As áreas de segurança dos aeroportos americanos então, nem se fala. Depois de atentados, todo cuidado é pouco. Mesmo assim, com toda a extrema precaução ainda acontecem porcarias. O preço da liberdade é a vigilância eterna, já dizia Thomas Jefferson. Mas que assusta, assusta. E eles sabem apavorar um viajante já apavorado.
Sempre tento fazer o mais certo possível. Levo todos os documentos impressos. Passaporte válido, relatório ESTA quando uso o italiano. Tudo checado e revisado ao extremo. Mas parece que essa gente tem uma predileção em me parar. Uma vez tinha um professor no Emílio Meyer que dizia que minha cara tinha três estágios: aprontou, está aprontando ou vai aprontar. Sinceramente não concordo mas por vezes sinto que sou uma voz solitária nessa defesa.

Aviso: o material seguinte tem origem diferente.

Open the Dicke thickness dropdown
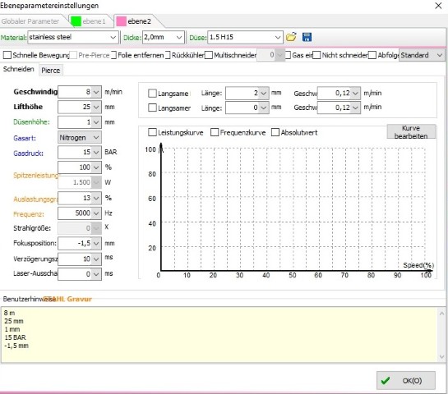448x394 pixels. point(163,38)
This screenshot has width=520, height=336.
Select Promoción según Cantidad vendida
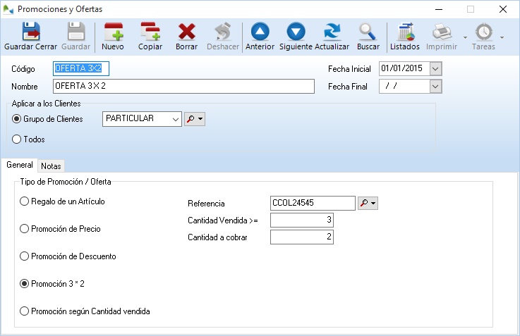(x=25, y=311)
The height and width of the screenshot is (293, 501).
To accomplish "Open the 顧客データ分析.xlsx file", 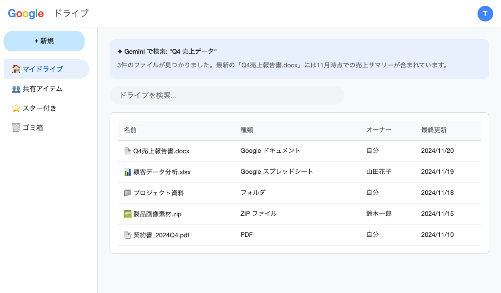I will (x=162, y=171).
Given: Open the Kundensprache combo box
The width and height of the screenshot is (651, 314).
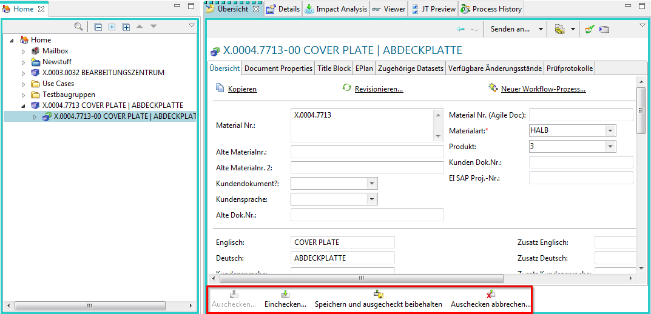Looking at the screenshot, I should tap(371, 199).
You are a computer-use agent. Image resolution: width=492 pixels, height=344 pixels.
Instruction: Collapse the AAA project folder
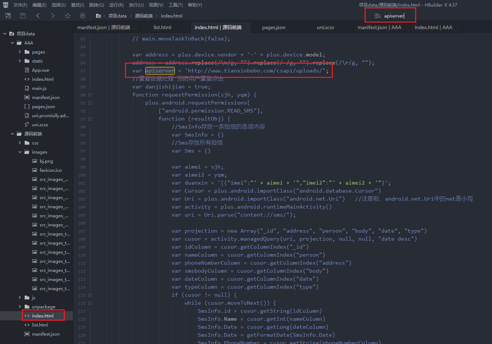point(12,43)
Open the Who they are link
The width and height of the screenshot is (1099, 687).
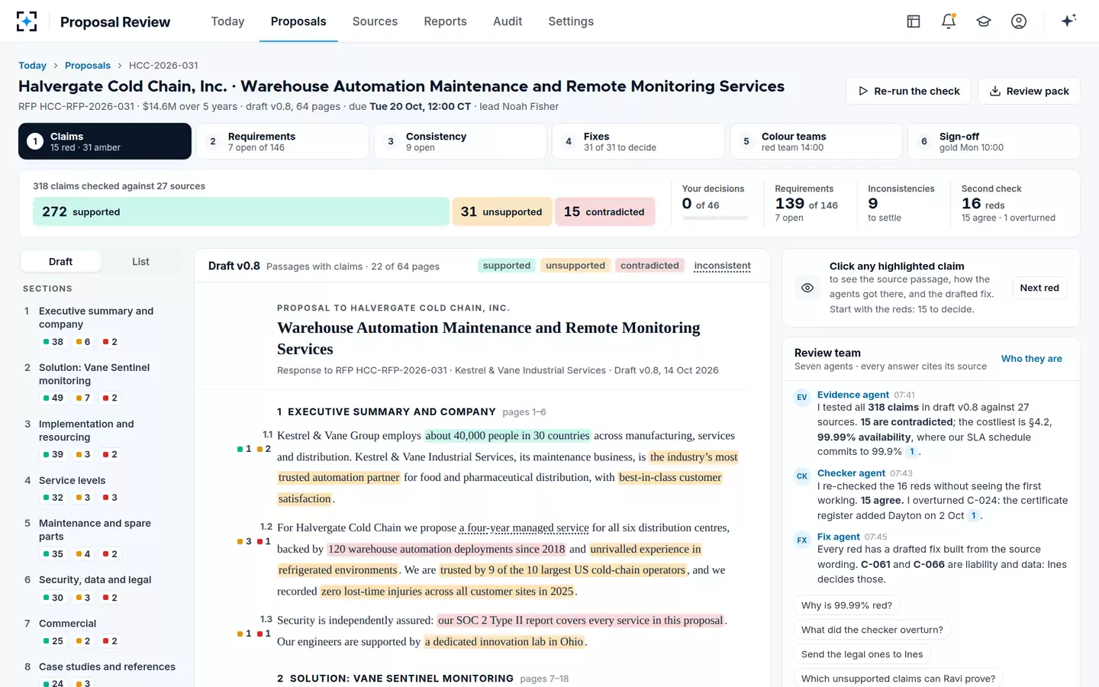(1032, 359)
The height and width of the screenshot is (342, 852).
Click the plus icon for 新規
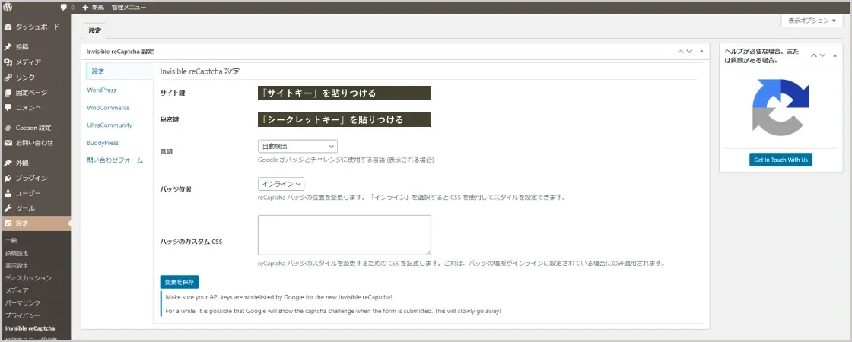[x=85, y=7]
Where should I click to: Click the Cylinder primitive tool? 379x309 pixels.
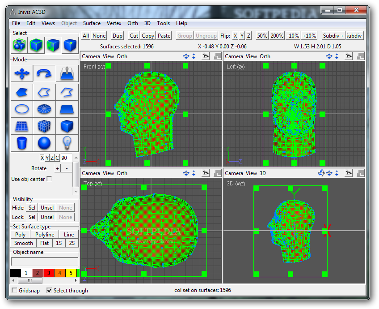(22, 143)
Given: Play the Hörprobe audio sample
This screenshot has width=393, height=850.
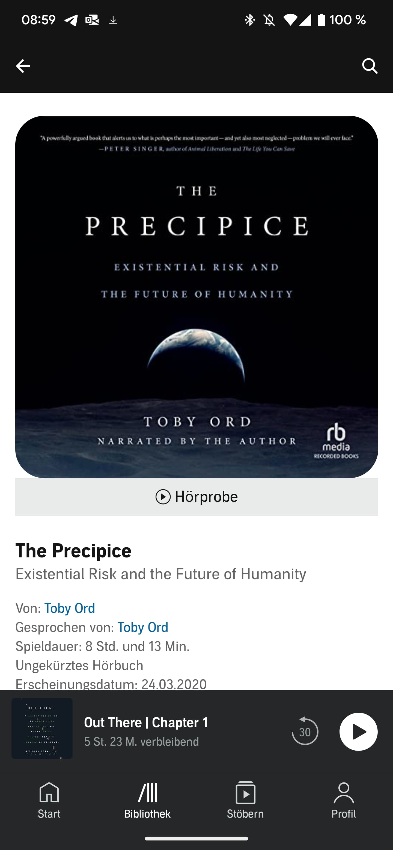Looking at the screenshot, I should click(196, 497).
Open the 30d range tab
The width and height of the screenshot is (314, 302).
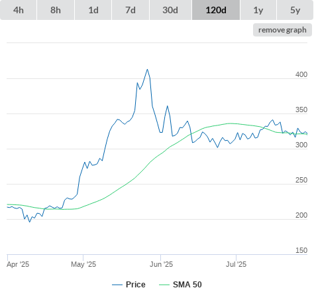(x=170, y=10)
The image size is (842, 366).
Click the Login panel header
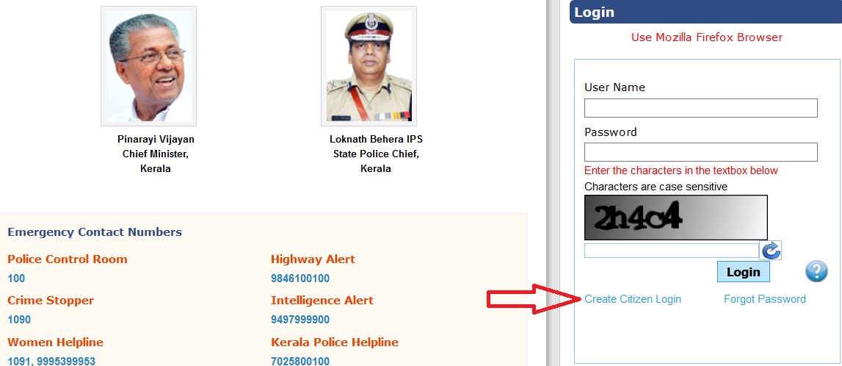click(x=705, y=12)
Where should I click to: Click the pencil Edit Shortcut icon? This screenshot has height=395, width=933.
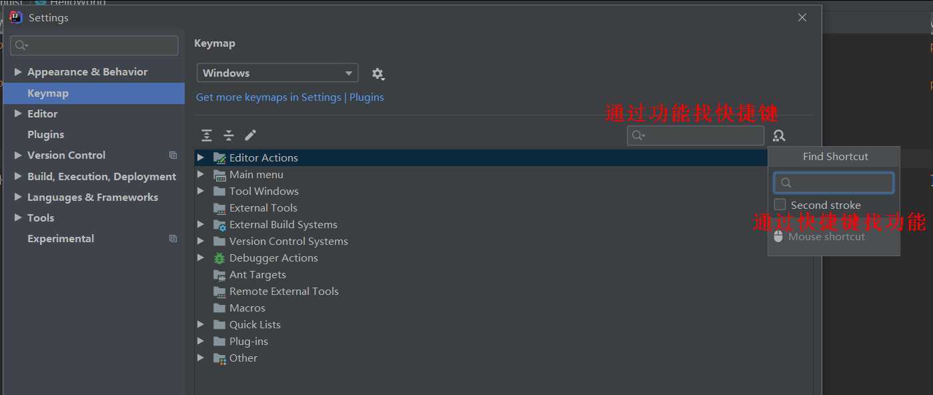click(251, 135)
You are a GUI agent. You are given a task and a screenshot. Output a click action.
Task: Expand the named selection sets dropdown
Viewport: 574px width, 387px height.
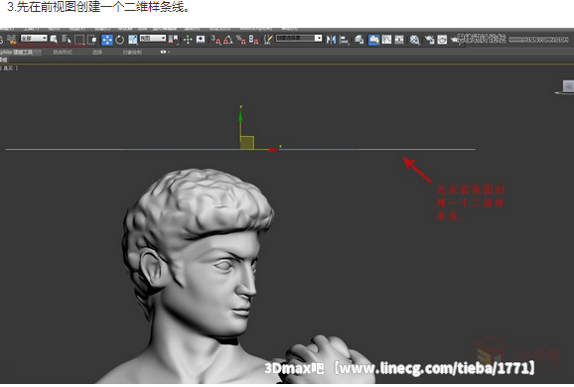coord(299,38)
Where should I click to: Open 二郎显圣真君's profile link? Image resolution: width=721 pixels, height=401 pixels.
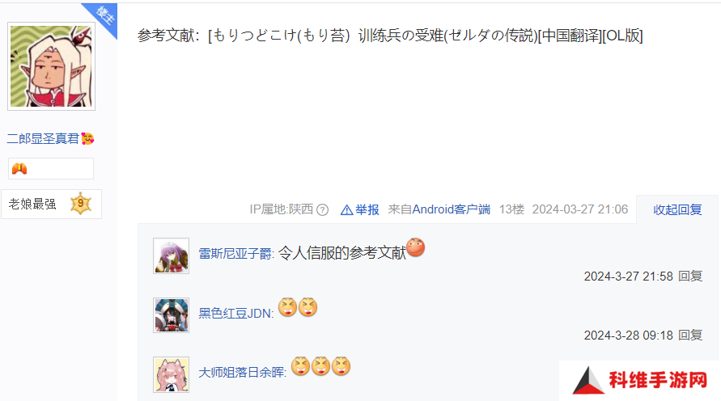tap(43, 138)
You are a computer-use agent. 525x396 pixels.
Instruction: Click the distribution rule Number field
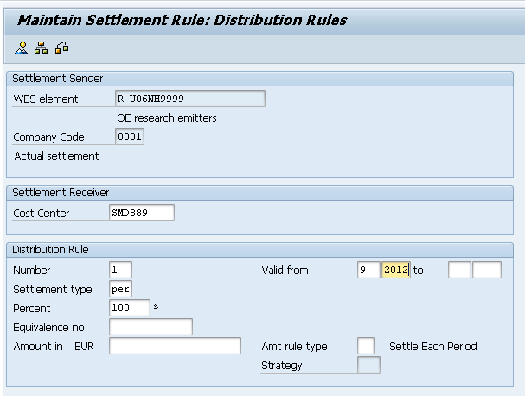120,270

A primeira vez que fui sozinho aos EUA estava tranquilo. Já havia entrado mais de uma vez e nada de grave havia acontecido. Minto! A primeira vez o cara da imigração ficou invocado como podia eu ficar três meses de férias em Montana. Como? Imagina como um americano que , com sorte, pode tirar no máximo 15 dias de férias, iria entender um brasileiro _ com passaporte italiano _ ficar TRÊS! meses de férias? Não entrava na cabeça dele. Foi aí que eu mostrei um gibi do Radicci para ele. Ele folhou, olhou, coçou o bigode e foi verificar no computador. Ficou uns 10 minutos olhando, olhando… sem dizer uma palavra. De repente se virou pra mim sorrindo e disse:
– Mas é um Homer Simpson italiano!
Entrei.
Mas ainda houve outra vez. Entrava sozinho pelo aeroporto de Houston, Texas. Havia ensaiado tudo que diria. Alguém havia me dito que era importante ressaltar que tinha um lugar para ficar. Iria ficar na casa de amigos em Seattle e tinha um papel com nome, endereço, Cep e tudo mais. Na hora o oficial da imigração começou uma série de perguntas. Respondia com cuidado e com os papéis todos para comprovar. Finalmente então ele perguntou onde eu iria ficar. Mostrei o papel com endereço e disse:
– Vou ficar na casa de amigos.
Então o oficial me olhou e perguntou:
– How long will you be staying? (Quanto tempo você irá ficar? )
E o burraldo aqui achou que a pergunta se referia a quanto tempo eu conhecia meus amigos e então cometi a pior resposta possível à uma pergunta de quanto tempo você pretende ficar nos EUA:
– Many , many years!!! (muitos e muitos anos!)
Levou tempo pra consertar a burrada, mas por fim entrei. Se tivesse prestado atenção nas aulas de inglês no Carmo, nada disso teria acontecido.